More seriously, I believe that another such alternate reality was created on Dec. 12, 2000.  

That was the day when the Supreme Court of the United States stopped the recount in Florida in the 2000 presidential election; their decision effectively awarded the presidency to George W. Bush, the loser of the popular vote. 

His opponent, then-Vice President Al Gore, officially conceded the next day. 

Until that moment, I never believed a thing like that could happen in the United States of America. 

But it has become clearer to me with every passing day since then, that we are living in that other, alternate version of reality. 

How else do you explain so many impossible things? 

— Nearly 3,000 souls lost in a terrorist attack on our own soil, using our own domestic aircraft as the weapons.

— Americans left stranded, on the rooftops and in the dark of New Orleans’ Superdome after Hurricane Katrina, pleading for help that did not come. 

— The catastrophic “meltdown” of our entire financial system, threatening a disaster to dwarf the Great Depression.  

— An earthquake and tsunami that didn’t merely destroy a nuclear reactor in Japan, but caused it to melt down and explode, making the ocean itself radioactive

— Ocean water running down the Brooklyn Battery Tunnel, during Hurricane Sandy.

— The cold-blooded gunning-down of 20 small children and six adults at an elementary school in Connecticut … and, even more unbelievably, our failure to do much of anything afterwards to stop it from happening again.  

— Great Britain’s choice to secede from the European Union, which may cause Scotland to se-cede in turn from Great Britain — leaving it just plain “Britain” for the first time since Shakespeare was alive.  

And now, apparently, Donald Trump will be the 45th president of the United States.  

None of these things could possibly have happened in the country — or the world — where I grew up. 

Sure, even in my America, a young and charismatic president John F. Kennedy could be assassinated in Dallas, Texas. 

But even so, that was succeeded by a President Johnson getting a meaningful Voting Rights Act through Congress; President Nixon being able to congratulate America’s astronauts as they walked upon the surface of the moon; and President George H.W. Bush extending access and rights to millions of Americans with disabilities.

In that America, things maybe took too long, but at least we were slowly bringing justice and opportunity to more and more Americans.  We were also an inspiration and a source of stability for the whole rest of the world. 

These days, I just feel trapped in a science fiction story — a bad one.

I am hoping that our story, like many others, contains the chance, however slim, of a journey back to the right reality.  

In “Back to the Future,” Marty McFly had to bring his DeLorean time machine to 88 miles per hour precisely as he passed his town’s clocktower — at the exact same instant when lightning was going to strike.  

That’s nothing compared to what we must do: convince the Electoral College to make right, this time, what has been broken, and award this contest to the winner of the popular vote. 

It’s risky.
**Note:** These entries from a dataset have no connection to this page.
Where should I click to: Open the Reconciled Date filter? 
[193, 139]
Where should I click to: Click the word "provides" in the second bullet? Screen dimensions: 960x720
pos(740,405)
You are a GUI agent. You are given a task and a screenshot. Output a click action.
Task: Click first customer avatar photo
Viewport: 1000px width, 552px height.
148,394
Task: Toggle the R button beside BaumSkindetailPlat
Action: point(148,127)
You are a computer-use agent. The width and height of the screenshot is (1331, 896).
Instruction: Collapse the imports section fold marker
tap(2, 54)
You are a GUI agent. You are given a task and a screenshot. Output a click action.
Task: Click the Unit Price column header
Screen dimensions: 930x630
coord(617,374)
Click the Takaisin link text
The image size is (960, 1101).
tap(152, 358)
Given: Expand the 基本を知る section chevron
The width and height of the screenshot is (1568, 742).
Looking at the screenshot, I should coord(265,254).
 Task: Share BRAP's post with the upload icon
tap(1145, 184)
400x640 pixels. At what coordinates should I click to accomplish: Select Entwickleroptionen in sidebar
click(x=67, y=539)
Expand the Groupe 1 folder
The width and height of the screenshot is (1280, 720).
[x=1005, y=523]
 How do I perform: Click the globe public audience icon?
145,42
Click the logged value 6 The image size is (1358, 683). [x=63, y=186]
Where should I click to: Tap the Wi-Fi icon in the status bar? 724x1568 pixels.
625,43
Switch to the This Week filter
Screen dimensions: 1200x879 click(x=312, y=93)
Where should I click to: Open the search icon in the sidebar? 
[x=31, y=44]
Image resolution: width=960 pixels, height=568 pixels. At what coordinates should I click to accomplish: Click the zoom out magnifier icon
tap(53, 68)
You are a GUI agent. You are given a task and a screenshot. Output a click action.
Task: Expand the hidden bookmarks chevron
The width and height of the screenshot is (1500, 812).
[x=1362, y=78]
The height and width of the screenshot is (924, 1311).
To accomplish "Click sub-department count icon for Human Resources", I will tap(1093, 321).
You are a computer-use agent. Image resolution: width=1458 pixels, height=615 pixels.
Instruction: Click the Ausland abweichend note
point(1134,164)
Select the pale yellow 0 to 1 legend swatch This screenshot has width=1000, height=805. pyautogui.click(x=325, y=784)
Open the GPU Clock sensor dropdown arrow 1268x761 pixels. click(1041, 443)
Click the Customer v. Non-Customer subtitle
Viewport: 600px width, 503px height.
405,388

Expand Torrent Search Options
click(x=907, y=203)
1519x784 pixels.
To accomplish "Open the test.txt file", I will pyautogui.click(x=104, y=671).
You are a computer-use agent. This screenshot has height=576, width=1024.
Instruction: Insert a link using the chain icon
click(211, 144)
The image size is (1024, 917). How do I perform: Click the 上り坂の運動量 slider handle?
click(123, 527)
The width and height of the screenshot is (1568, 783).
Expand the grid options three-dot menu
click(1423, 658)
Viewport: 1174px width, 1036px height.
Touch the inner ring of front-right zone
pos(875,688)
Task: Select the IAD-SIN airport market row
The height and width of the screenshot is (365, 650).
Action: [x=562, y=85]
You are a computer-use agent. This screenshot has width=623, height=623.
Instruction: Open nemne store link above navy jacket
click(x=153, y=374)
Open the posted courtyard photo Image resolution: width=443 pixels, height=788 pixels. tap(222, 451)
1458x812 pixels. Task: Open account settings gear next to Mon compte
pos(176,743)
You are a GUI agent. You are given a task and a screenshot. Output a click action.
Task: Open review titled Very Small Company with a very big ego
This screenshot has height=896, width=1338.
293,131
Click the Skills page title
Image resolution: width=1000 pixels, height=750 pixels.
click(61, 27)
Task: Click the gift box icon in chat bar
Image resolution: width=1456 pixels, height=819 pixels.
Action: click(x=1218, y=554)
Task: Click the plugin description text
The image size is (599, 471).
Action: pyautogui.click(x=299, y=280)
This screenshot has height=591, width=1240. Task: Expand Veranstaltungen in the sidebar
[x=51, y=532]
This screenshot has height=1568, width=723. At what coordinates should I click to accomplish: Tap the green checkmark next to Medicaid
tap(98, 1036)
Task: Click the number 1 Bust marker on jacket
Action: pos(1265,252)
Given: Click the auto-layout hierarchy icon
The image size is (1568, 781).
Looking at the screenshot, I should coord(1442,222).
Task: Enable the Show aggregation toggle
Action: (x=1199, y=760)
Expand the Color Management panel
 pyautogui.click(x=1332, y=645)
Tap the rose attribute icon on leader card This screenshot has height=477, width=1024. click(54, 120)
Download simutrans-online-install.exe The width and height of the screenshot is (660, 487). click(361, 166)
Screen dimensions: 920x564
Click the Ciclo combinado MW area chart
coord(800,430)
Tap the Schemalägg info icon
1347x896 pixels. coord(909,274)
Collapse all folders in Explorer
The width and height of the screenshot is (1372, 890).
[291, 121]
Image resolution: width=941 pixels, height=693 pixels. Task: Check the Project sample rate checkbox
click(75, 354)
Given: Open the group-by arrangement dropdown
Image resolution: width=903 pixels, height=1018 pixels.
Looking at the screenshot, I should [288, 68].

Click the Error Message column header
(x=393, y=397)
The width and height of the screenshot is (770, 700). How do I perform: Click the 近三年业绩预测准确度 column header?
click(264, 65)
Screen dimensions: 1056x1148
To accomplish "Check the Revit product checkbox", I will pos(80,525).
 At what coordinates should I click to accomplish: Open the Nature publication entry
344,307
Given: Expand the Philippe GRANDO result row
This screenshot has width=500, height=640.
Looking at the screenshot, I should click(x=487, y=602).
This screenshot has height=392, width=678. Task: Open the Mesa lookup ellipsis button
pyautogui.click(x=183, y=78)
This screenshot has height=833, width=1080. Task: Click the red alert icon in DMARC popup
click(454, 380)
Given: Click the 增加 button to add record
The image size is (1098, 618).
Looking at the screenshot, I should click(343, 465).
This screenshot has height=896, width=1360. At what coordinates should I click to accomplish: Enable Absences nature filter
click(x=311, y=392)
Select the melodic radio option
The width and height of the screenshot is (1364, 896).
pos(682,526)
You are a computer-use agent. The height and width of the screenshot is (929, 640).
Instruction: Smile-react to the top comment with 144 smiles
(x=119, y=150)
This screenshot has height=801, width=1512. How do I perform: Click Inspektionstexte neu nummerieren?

It’s dangerous.  

But surely it’s no more dangerous than navigating a route around a black hole (for example, Gargantua in “Interstellar”) or “slingshotting” the starship Enterprise around the Sun.  One infinitesimal mistake and everyone burns to a crisp.

On the other hand — what choice do we have? 

Somewhere, my mother and I are crying tears of joy, that, in her lifetime, America finally saw fit to elect a woman to the highest office in the land.  

I have to get back to that version of America. 

You cannot make me believe that this one is real.